According to the latest data from the US Bureau of Labour Statistics, the US unemployment rate rose 0.1 percentage points to 3.9 per cent in October.
This was despite approximately 150,000 Americans entering the job market, albeit well below consensus expectations of 180,000.
The labour participation rate also fell, down from 62.8 per cent to 62.7 per cent.
Signs of further weakness in the labour market follow the Federal Reserve’s latest monetary policy decision, with the Federal Open Market Committee (FOMC) opting to leave the funds rate on hold at 5.25–5.5 per cent for the second consecutive meeting.
According to ANZ Research, the latest labour market print supports its expectations for no further hikes to the funds rate during this tightening cycle, given the full impact of its 525 bps in cumulative increases are yet to filter through the economy.
“We anticipate these trends will continue given the Fed’s policy rate is restrictive which supports our view it has hiked for the last time in this cycle,” ANZ Research observed.
However, the Fed did not rule out further increases to interest rates in its post-meeting statement.

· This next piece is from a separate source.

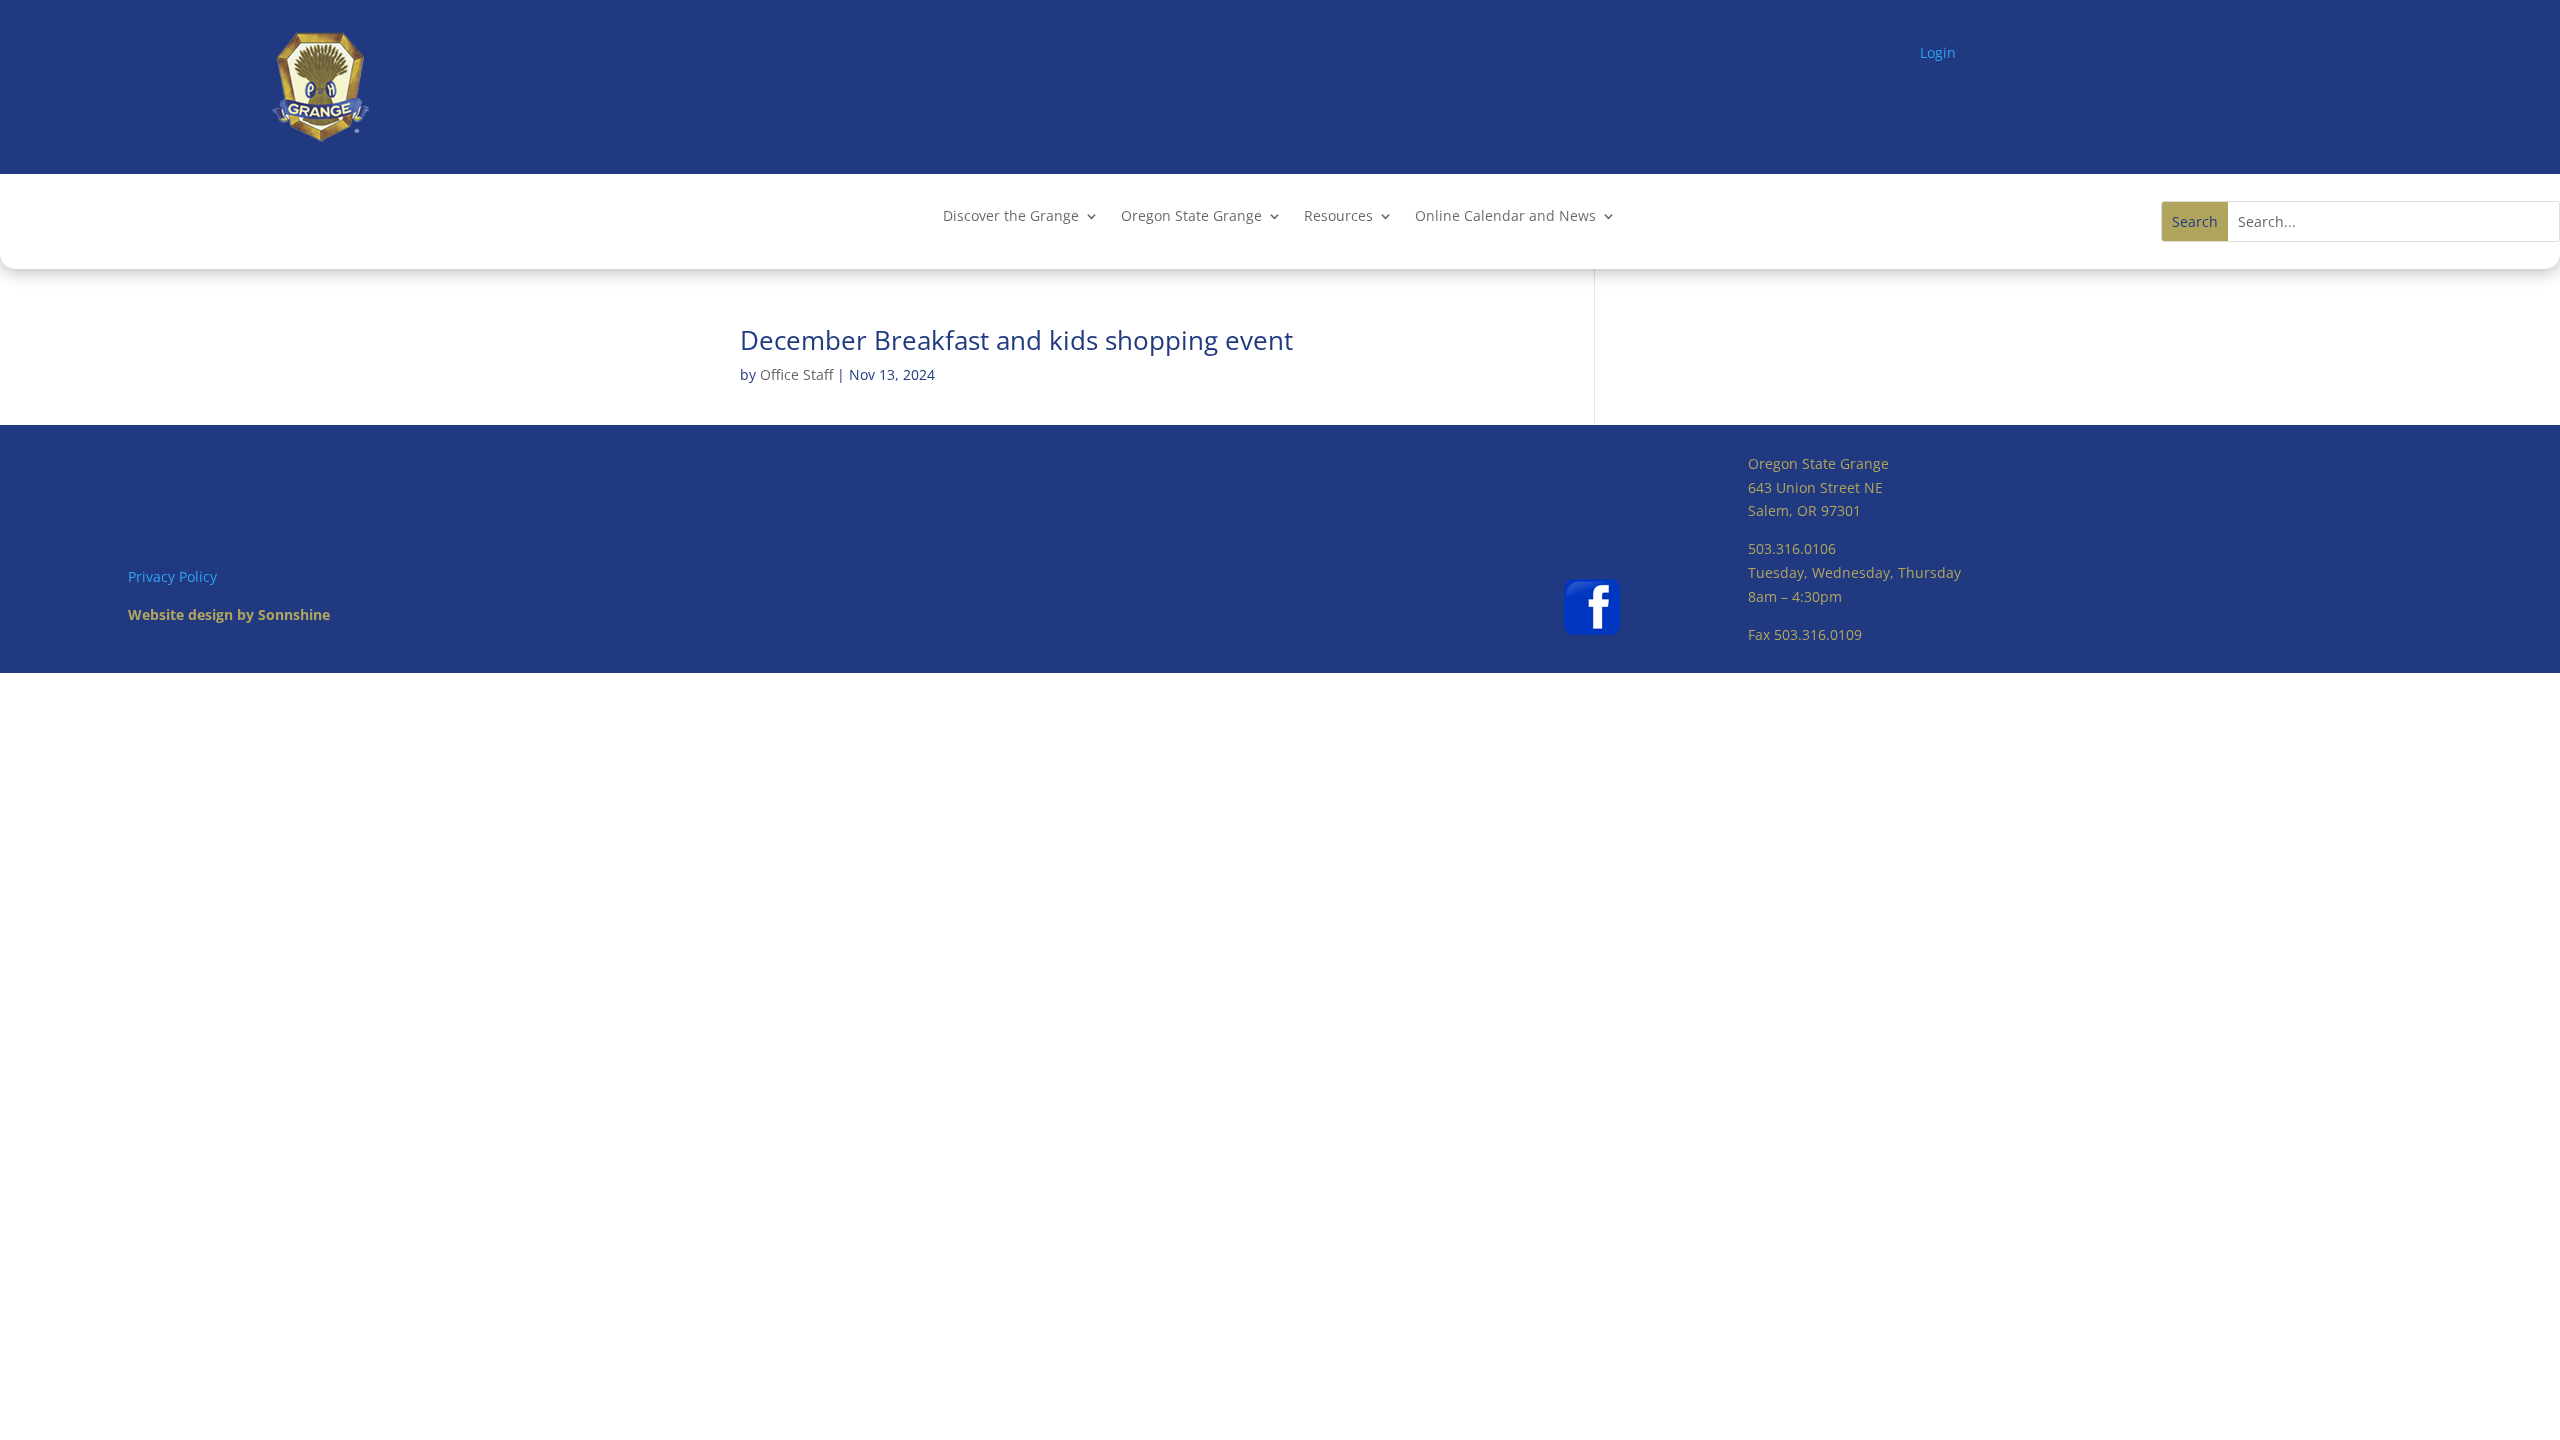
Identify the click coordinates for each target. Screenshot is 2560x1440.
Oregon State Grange (1191, 217)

“The committee will continue to assess additional information and its implications for monetary policy,” the FOMC members noted.
“In determining the extent of additional policy firming that may be appropriate to return inflation to 2 per cent over time, the committee will take into account the cumulative tightening of monetary policy, the lags with which monetary policy affects economic activity and inflation, and economic and financial developments.”

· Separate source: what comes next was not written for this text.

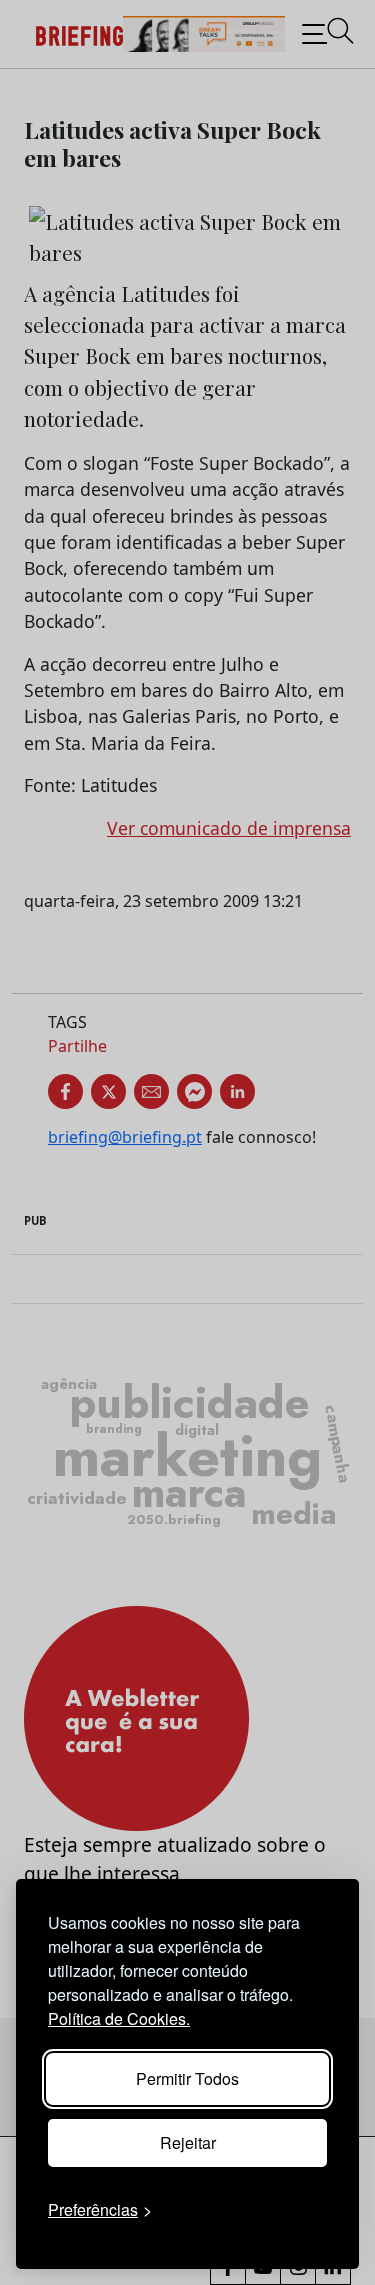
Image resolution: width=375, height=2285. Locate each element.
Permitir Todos (187, 2078)
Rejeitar (188, 2142)
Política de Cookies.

“…In assessing the appropriate stance of monetary policy, the committee will continue to monitor the implications of incoming information for the economic outlook.”
But for American Century Investments’ co-chief investment officer – global fixed income, Charles Tan, movements in the bond markets would restrain the Fed.

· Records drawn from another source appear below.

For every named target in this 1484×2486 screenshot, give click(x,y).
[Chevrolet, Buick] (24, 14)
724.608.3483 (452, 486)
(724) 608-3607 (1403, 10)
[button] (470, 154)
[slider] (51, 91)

“While the Fed left its future policy options open, the central bank’s tightening campaign is likely over,” he said.
“With Treasury yields soaring recently to 16-year highs, the bond market is doing its part, alongside the Fed, to tighten financial conditions.”
US equities rallied in response to the softer than anticipated labour market print, with the Dow Jones index closing 222 points (0.66 per cent) higher on Friday (3 November).
The index rose 4.68 per cent over the past week, with much of the growth recorded following the FOMC meeting last Wednesday (1 November).
The NASDAQ index rose 5.71 per cent over the same period, recovering lost ground over the second half of October.
Australian equities have mirrored the rebound in the United States, with the All Ordinaries Index rising 3.44 per cent over the past week.
However, Australian shares remain subdued in the year-to-date, up just 0.8 per cent.